> [Saved data entries]:
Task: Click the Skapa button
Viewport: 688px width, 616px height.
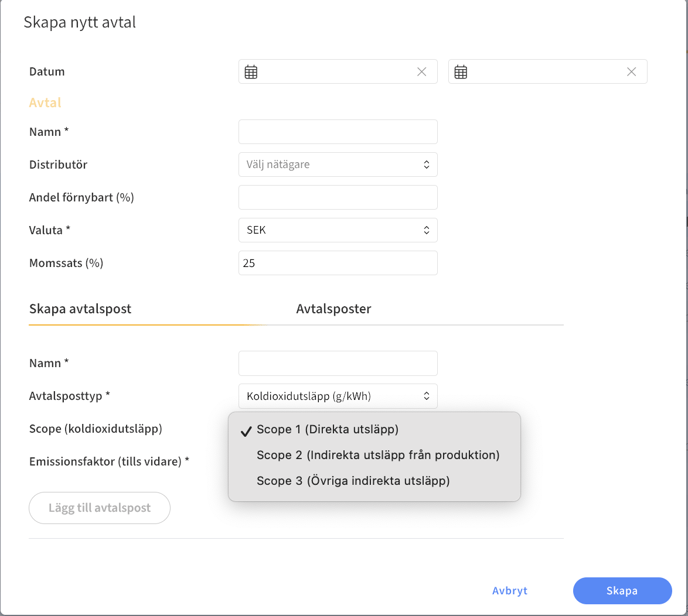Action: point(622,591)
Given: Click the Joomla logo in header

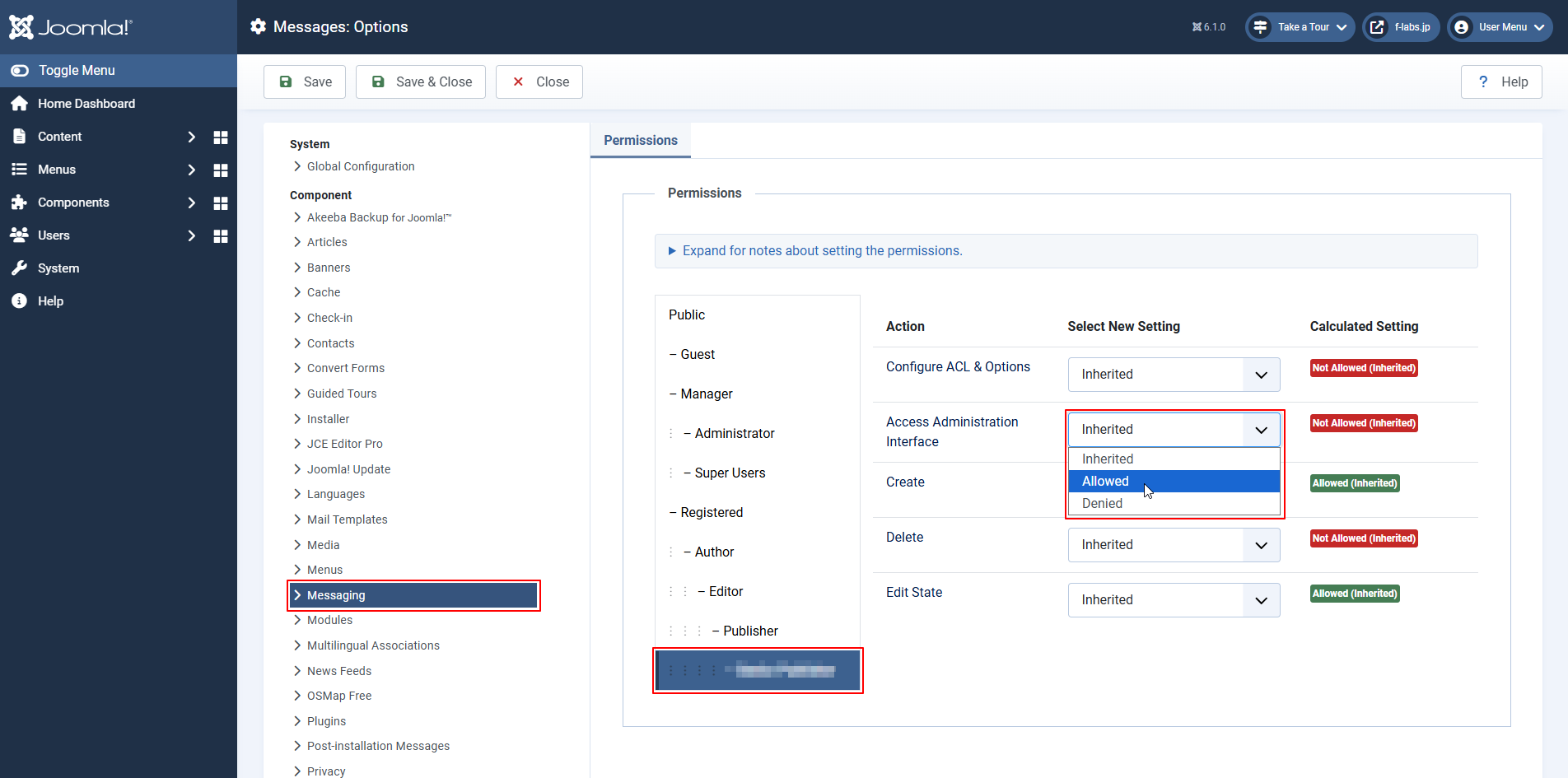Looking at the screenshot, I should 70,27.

> [TASK DETAILS]: All of the entries above should be copied exactly, with the images left out.

> [WRITTEN SOLUTION]:
Task: Click the Skapa button
Viewport: 688px width, 616px height.
Action: point(622,591)
Given: Click the Joomla logo in header

Looking at the screenshot, I should 70,27.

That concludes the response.